'drop_invalid_rows' always False with from_json() and to_json()
Nico-VC opened this issue · comments
Describe the bug
'drop_invalid_rows: false' argument at a DataFrameSchema level gets set to False using .from_json().
Creating json from .py with 'drop_invalid_rows=True' does not work either.
- I have checked that this issue has not already been reported.
- I have confirmed this bug exists on the latest version of pandera.
- (optional) I have confirmed this bug exists on the master branch of pandera.
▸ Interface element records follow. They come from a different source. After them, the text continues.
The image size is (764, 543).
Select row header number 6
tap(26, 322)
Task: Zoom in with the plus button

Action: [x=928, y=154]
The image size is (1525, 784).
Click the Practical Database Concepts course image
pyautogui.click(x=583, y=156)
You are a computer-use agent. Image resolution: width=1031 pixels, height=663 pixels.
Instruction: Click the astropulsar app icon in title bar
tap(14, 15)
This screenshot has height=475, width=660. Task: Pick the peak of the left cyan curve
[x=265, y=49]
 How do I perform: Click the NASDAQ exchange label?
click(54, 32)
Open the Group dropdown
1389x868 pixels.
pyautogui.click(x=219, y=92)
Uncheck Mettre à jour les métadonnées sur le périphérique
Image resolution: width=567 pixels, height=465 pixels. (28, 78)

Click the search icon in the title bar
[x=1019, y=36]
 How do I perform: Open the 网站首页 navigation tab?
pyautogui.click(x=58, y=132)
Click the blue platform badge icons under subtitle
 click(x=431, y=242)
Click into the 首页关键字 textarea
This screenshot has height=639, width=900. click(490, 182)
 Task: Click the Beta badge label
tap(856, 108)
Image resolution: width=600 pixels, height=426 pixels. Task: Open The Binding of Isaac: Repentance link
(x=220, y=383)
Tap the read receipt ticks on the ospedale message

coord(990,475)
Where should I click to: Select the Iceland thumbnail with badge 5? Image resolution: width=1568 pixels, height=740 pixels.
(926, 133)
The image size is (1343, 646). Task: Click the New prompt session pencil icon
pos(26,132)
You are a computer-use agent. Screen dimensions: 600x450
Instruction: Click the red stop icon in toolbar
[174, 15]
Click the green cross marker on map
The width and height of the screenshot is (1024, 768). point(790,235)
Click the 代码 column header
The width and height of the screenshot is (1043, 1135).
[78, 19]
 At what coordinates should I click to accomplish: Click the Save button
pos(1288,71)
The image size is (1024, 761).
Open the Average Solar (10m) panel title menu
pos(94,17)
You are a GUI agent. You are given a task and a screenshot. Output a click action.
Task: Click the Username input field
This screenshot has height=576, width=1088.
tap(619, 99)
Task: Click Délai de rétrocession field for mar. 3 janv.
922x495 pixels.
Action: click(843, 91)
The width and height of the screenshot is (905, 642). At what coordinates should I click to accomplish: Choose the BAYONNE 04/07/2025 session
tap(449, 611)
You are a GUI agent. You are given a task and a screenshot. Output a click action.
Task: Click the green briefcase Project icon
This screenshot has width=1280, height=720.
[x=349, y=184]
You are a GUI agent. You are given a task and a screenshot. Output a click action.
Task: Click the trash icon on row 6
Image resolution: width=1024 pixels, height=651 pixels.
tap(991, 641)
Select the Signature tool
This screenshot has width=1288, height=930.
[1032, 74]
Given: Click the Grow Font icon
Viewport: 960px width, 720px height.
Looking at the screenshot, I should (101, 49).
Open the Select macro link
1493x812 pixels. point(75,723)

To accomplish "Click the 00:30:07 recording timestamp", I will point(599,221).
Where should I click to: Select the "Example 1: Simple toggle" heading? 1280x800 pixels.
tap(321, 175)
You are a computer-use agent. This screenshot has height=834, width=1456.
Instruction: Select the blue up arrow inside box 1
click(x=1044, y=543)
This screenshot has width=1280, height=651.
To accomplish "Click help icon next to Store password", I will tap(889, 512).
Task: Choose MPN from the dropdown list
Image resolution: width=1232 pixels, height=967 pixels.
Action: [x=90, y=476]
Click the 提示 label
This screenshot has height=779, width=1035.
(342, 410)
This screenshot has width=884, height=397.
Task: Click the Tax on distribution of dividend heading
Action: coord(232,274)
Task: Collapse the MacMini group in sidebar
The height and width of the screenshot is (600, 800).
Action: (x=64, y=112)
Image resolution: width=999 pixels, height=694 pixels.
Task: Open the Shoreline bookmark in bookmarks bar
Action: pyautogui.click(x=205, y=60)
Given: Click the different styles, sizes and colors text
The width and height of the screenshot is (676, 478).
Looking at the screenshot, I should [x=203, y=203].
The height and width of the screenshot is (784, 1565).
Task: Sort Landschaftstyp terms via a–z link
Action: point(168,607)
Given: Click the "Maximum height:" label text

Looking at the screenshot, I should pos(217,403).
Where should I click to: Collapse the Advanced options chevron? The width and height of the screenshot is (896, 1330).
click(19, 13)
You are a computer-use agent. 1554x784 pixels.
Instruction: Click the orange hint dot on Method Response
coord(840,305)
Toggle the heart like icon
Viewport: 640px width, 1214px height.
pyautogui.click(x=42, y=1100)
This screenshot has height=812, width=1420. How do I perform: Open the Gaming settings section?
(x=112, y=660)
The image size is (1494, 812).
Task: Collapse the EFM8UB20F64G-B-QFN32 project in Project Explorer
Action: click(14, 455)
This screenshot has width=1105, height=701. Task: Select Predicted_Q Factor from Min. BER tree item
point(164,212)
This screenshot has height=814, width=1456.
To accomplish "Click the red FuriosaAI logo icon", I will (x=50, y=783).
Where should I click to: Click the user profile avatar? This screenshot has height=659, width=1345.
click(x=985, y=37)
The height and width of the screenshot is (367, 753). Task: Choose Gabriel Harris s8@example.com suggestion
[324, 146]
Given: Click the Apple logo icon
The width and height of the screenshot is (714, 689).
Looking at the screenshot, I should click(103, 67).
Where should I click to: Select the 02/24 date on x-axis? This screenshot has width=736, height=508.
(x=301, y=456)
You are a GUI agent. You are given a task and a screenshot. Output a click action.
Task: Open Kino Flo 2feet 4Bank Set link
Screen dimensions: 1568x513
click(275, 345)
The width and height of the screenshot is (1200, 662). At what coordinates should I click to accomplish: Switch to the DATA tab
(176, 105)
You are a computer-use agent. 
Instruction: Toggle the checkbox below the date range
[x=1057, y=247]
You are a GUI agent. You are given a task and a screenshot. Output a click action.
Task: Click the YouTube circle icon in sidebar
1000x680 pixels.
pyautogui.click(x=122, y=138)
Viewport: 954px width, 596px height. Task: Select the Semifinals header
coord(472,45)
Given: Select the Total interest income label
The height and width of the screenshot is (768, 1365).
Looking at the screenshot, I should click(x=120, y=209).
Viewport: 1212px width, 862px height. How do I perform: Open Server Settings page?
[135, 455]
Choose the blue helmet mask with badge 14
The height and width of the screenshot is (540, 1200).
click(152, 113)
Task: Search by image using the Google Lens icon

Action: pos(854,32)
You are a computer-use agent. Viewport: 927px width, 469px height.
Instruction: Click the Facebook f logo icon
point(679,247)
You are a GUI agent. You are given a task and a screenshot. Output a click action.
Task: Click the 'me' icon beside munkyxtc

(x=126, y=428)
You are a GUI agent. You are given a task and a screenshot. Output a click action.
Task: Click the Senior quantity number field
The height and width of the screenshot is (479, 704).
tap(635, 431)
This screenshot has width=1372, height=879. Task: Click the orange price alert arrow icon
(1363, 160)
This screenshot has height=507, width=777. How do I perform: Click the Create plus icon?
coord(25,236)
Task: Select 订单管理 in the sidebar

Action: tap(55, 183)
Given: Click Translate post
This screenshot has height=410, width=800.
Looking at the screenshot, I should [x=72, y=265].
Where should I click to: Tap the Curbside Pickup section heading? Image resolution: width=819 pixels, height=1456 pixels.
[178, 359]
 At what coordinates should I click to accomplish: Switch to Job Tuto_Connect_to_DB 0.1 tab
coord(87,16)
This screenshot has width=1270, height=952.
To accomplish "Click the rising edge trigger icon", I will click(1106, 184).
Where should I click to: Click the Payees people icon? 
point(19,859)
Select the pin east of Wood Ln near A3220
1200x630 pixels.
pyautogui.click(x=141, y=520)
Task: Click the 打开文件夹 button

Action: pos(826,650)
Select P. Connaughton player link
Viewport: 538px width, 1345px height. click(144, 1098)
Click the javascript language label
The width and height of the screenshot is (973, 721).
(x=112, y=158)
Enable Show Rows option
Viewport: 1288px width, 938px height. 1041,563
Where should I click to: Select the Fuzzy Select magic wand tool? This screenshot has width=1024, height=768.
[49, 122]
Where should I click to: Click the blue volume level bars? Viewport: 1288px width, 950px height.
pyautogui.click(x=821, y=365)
Using .to_json() with this inferred schema ignores the True 'drop_invalid_rows' argument
from pandera import DataFrameSchema, Column, Check, Index, MultiIndex
import numpy as np
import pandas as pd
schema = DataFrameSchema(
columns={
"Model": Column(
dtype=np.int32,
checks=None,
nullable=False,
unique=False,
coerce=True,
required=True,
regex=True,
description=None,
title=None,
),
"ID": Column(
dtype=np.int32,
checks=None,
nullable=False,
unique=False,
coerce=False,
required=True,
regex=False,
description=None,
title=None,
),
},
checks=None,
index=Index(
dtype="int64",
checks=[],
nullable=False,
coerce=False,
name=None,
description=None,
title=None,
),
dtype=None,
coerce=True,
strict=True,
name=None,
ordered=False,
unique=None,
report_duplicates="all",
unique_column_names=False,
add_missing_columns=False,
title=None,
description=None,
drop_invalid_rows=True
)
schema.to_json()
This same behavior is observed if set a Column level.
I end up having to manually set this value to True in the schema class.